_ZIEL A_
Ermitteln Sie alle Zeilen der Einträge, in denen die Zeichenfolge „Collapse“ vorkommt, und geben Sie jede dieser Zeilen unverändert aus.
===
10/07 Verwaltungsgerichtshof;
66/01 Allgemeines Sozialversicherungsgesetz;

Norm

ASVG §412 Abs6 impl;
ASVG §412 impl;
ASVG §67 Abs10;
VwGG §30 Abs2;
VwGG §35 Abs2;

Betreff

Der Verwaltungsgerichtshof hat über den Antrag des J, vertreten durch Dr. S, Rechtsanwalt, der gegen den Bescheid des Landeshauptmannes von Tirol vom 17. Juli 2002, Zl. Vd-SV-1001-2- 66/3/Ho, betreffend Haftung für Beitragsschuldigkeiten gemäß § 67 Abs. 10 ASVG (mitbeteiligte Partei: Tiroler Gebietskrankenkasse), erhobenen Beschwerde die aufschiebende Wirkung zuzuerkennen, den Beschluss gefasst:

Spruch

Gemäß § 30 Abs. 2 VwGG wird dem Antrag stattgegeben.

Begründung

Gemäß § 30 Abs. 2 VwGG hat der Verwaltungsgerichtshof auf Antrag des Beschwerdeführers die aufschiebende Wirkung mit Beschluss zuzuerkennen, insoweit dem zwingende öffentliche Interessen nicht entgegenstehen und nach Abwägung aller berührten Interessen mit dem Vollzug des Bescheides für den Beschwerdeführer ein unverhältnismäßiger Nachteil verbunden wäre.
===
_ZIEL B_
Bearbeiten Sie den Beschlusstext beginnend mit „Der Verwaltungsgerichtshof hat“ und weiter bis einschließlich „dem Antrag stattgegeben.“, indem Sie „Tiroler Gebietskrankenkasse“ durch „Salzburger Gebietskrankenkasse“ ersetzen, und geben Sie diesen Abschnitt vollständig wieder.

_VORLIEGENDE EINTRÄGE_
===
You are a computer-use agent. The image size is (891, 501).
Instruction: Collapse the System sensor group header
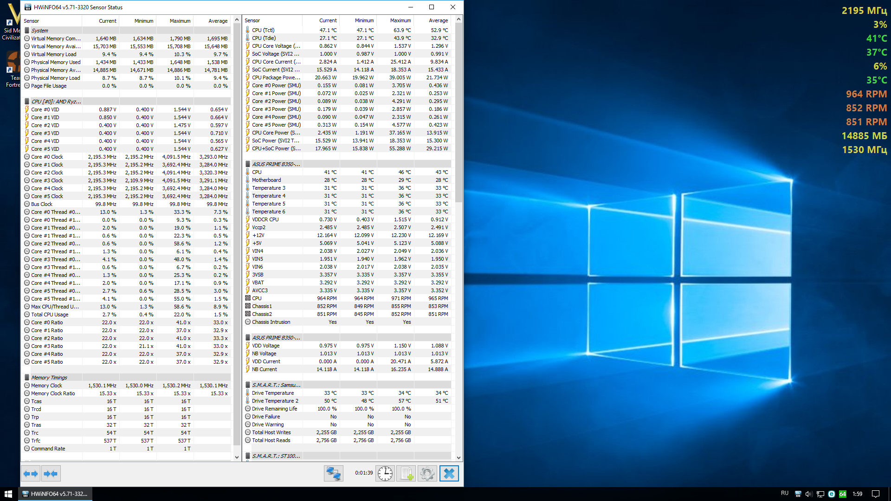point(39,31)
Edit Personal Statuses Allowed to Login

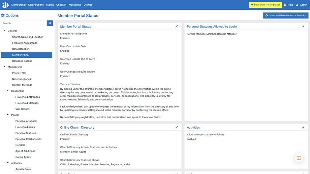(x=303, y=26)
===
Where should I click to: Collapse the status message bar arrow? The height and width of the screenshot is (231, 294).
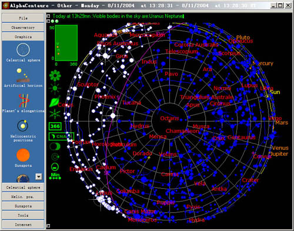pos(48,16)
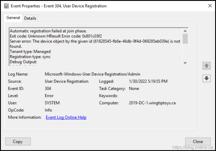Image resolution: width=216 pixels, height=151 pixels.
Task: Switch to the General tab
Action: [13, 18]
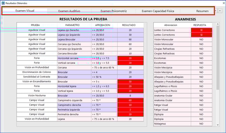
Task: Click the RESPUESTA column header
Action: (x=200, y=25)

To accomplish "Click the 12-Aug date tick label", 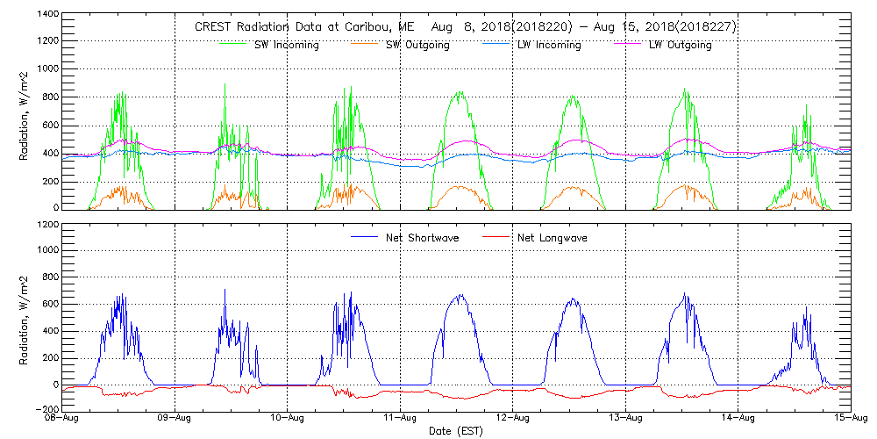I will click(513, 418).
===
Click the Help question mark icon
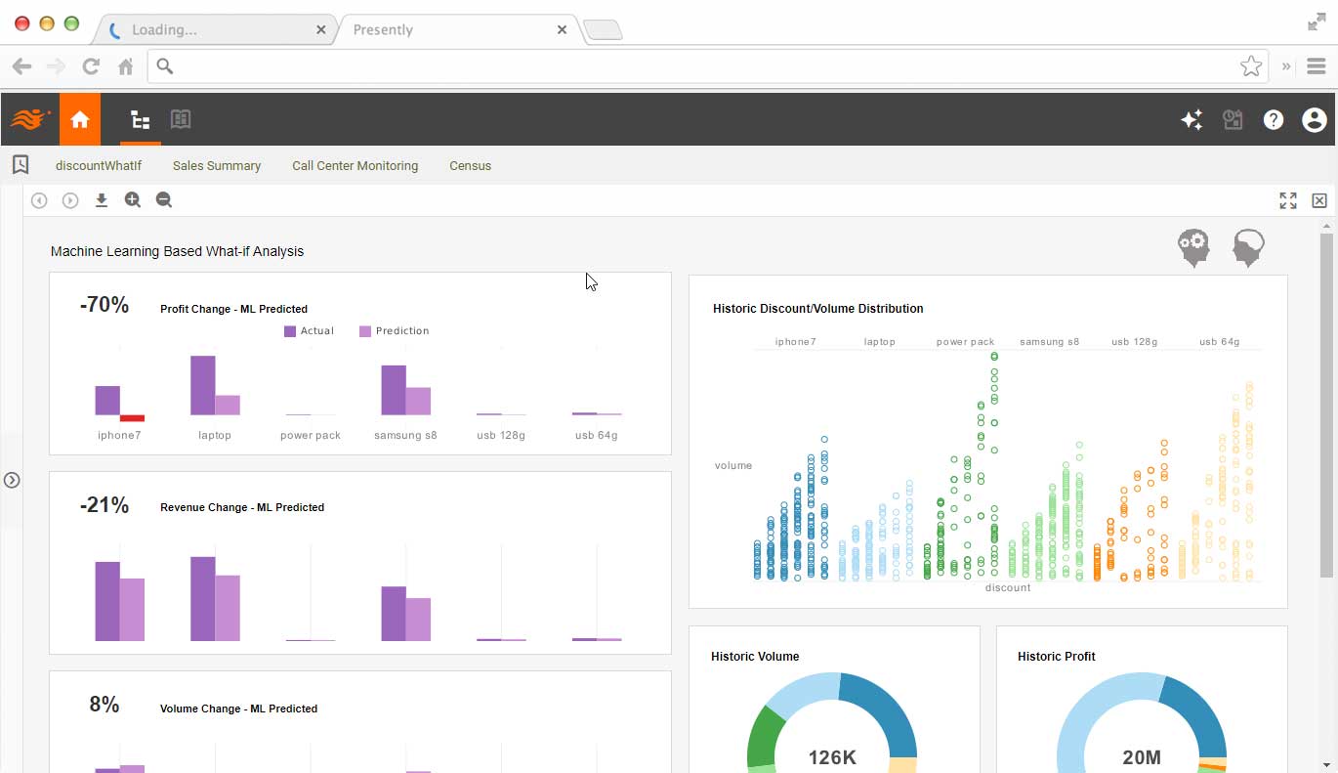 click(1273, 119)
===
_VOLLSTÄNDIGE ANTWORT A_
Instruction: Collapse the System sensor group header
Where should I click to: Collapse the status message bar arrow? The height and width of the screenshot is (231, 294).

_VOLLSTÄNDIGE ANTWORT B_
Der Verwaltungsgerichtshof hat über den Antrag des J, vertreten durch Dr. S, Rechtsanwalt, der gegen den Bescheid des Landeshauptmannes von Tirol vom 17. Juli 2002, Zl. Vd-SV-1001-2- 66/3/Ho, betreffend Haftung für Beitragsschuldigkeiten gemäß § 67 Abs. 10 ASVG (mitbeteiligte Partei: Salzburger Gebietskrankenkasse), erhobenen Beschwerde die aufschiebende Wirkung zuzuerkennen, den Beschluss gefasst:

Spruch

Gemäß § 30 Abs. 2 VwGG wird dem Antrag stattgegeben.